# D. Tinctorius identification



## RNKot (Jun 9, 2010)

Found local D. Tinctorius young for sale in my region, what do you think this morf could be? Thanks!


----------



## -Jex- (Mar 29, 2008)

Look like cobalts to me.


----------



## boombotty (Oct 12, 2005)

Could be a dwarf. Nice colors on them but very disturbing to see how they are housed.


----------



## Julio (Oct 8, 2007)

Dwarf cobalts for sure.


----------



## Woodsman (Jan 3, 2008)

French Guiana Dwarf Cobalt. These are the only tincs that I have been able to keep really successfully as a group frog (mine are a 1.3 and the male breeds a different female every couple of days). Very pretty morph.

Richard.


----------



## laylow (Apr 6, 2009)

boombotty said:


> Could be a dwarf. Nice colors on them but very disturbing to see how they are housed.


My words EXACTLY!!


----------



## Mikembo (Jan 26, 2009)

I have a 1.3 Dwarf Cobalt group that do great with each other too! I thought I was just lucky!!!

-Mike-



Woodsman said:


> French Guiana Dwarf Cobalt. These are the only tincs that I have been able to keep really successfully as a group frog (mine are a 1.3 and the male breeds a different female every couple of days). Very pretty morph.
> 
> Richard.


----------



## Woodsman (Jan 3, 2008)

Hi Mike,

Usually the female tincs will beat the crap out of each other, but the females in my Dwarf Cobalts will make a daisy chain of all three females following the male around the terrarium. So, technically, there's quite a bit of lesbianism going on with the chicks (they must be the Binobos of the frog world!)

Richard.



Mikembo said:


> I have a 1.3 Dwarf Cobalt group that do great with each other too!
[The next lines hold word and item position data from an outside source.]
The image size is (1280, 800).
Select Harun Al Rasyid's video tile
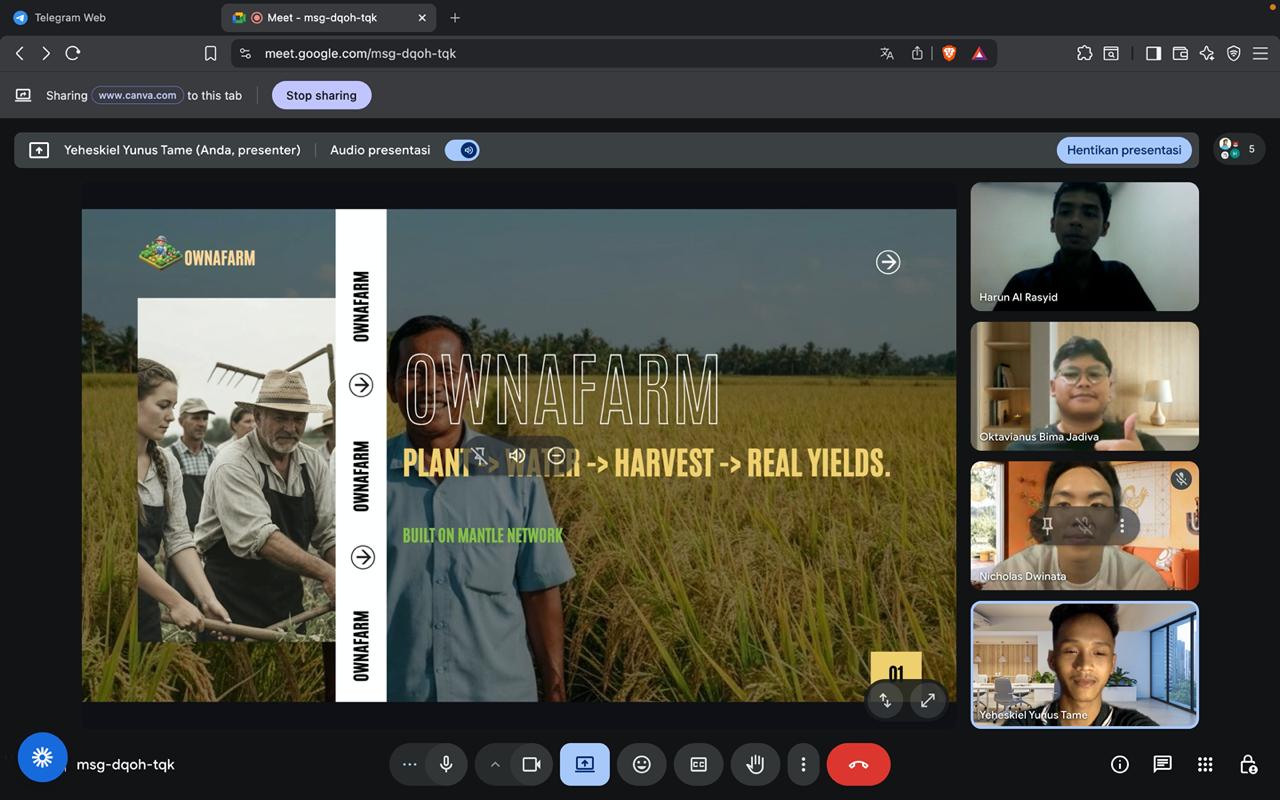(1084, 246)

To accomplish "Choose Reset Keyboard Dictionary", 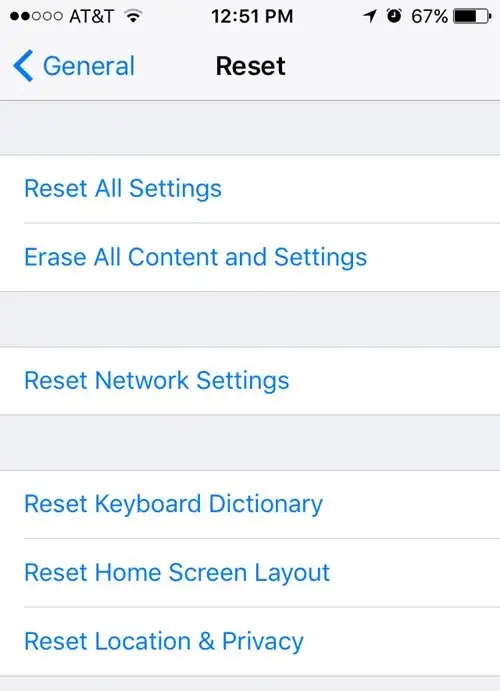I will coord(250,504).
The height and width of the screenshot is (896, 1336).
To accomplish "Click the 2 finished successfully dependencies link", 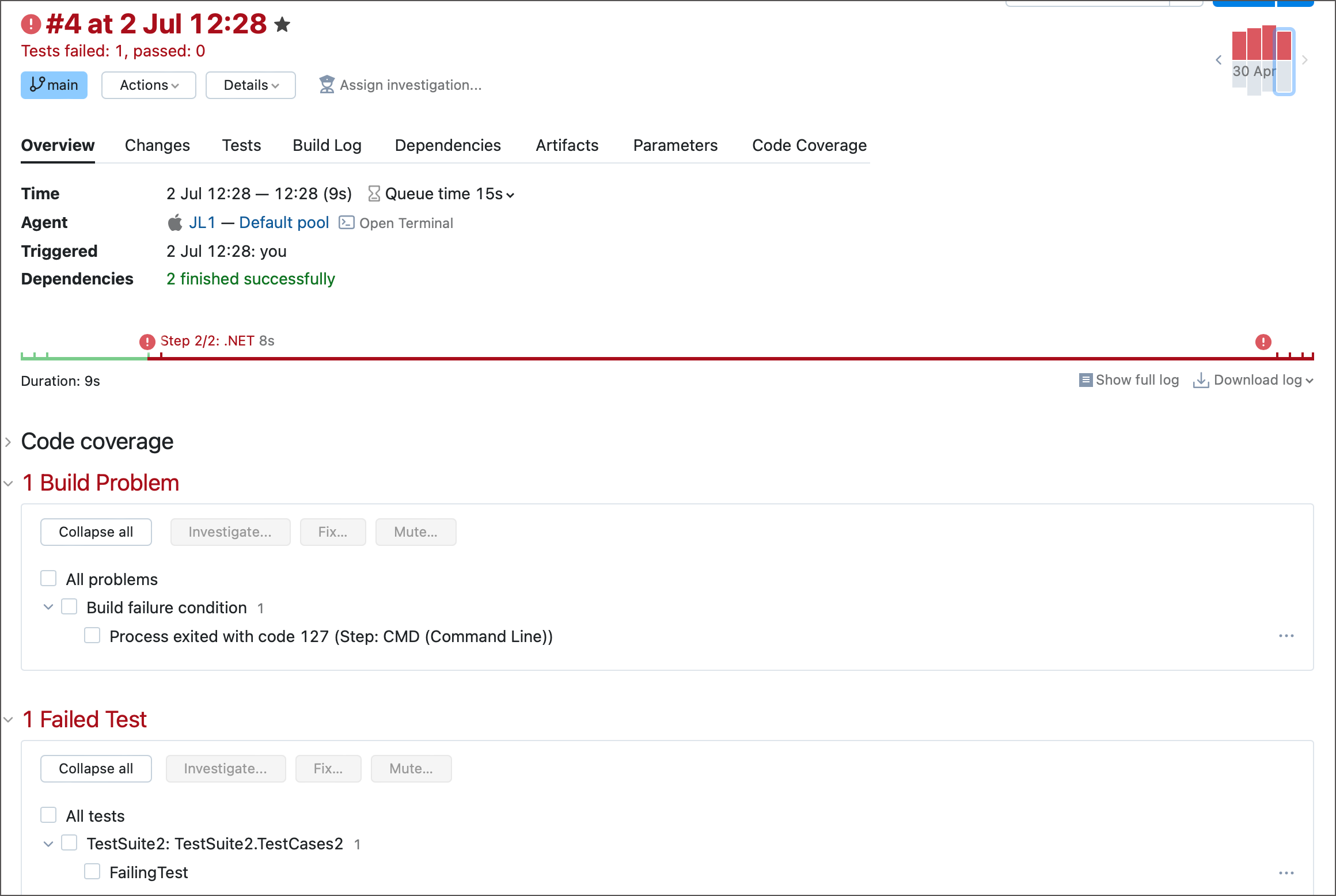I will (x=251, y=279).
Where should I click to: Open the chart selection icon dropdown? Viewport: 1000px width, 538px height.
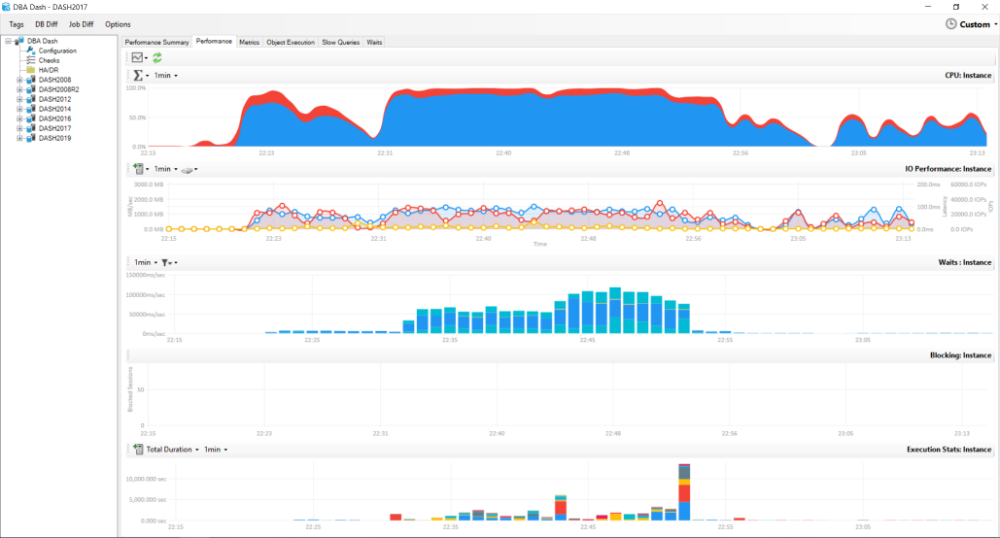(140, 59)
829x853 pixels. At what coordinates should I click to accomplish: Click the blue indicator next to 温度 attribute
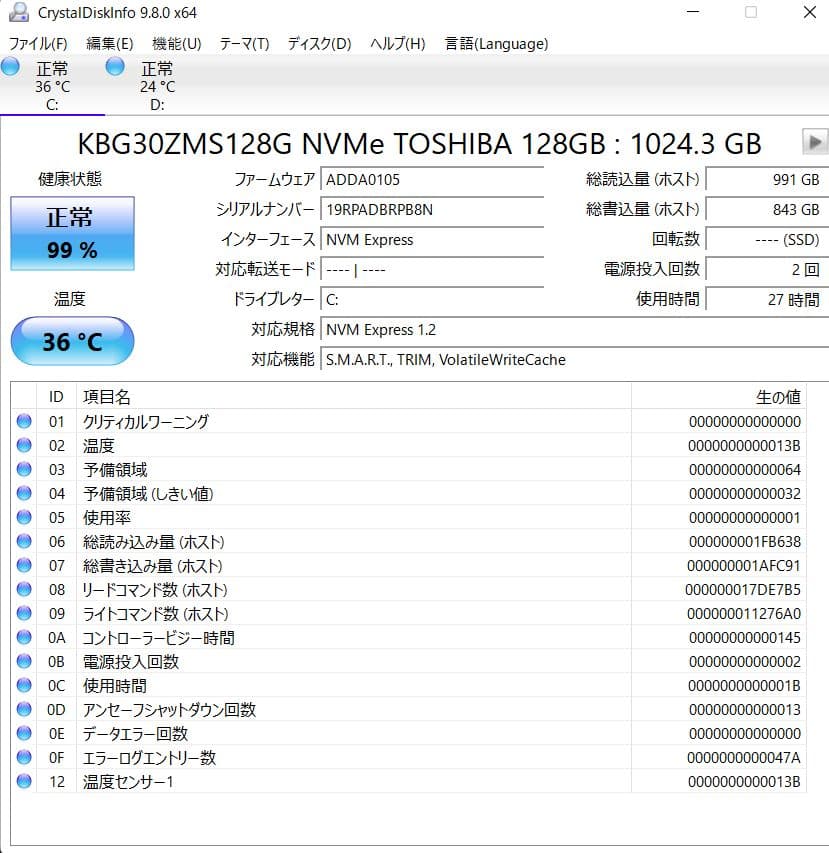[23, 445]
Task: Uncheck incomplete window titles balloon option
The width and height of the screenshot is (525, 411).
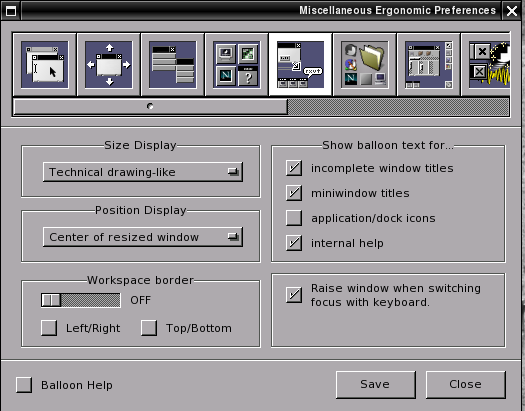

I thought I was just lucky!!!
> 
> -Mike-


----------



## RNKot (Jun 9, 2010)

Many thanks for feedback!

I crossed fingers for them being D. T. Dwarf cause the breeder don't know exactly what lives in his tanks... 

Now constructing a 28x20x24" tank wich i think will be large for a pair, but will try to do 1.2-3 group. Just wait for a construction journal


----------



## RNKot (Jun 9, 2010)

Yet some new pictures.

What will you say - Surinam or French Guiana Cobalt?..


----------



## Woodsman (Jan 3, 2008)

I would go with a very skinny French Guiana Dwarf Cobalt. Sometimes Bakhuis Mountains look like FGDCs, so I'll through that into the mix as well.

Richard.


----------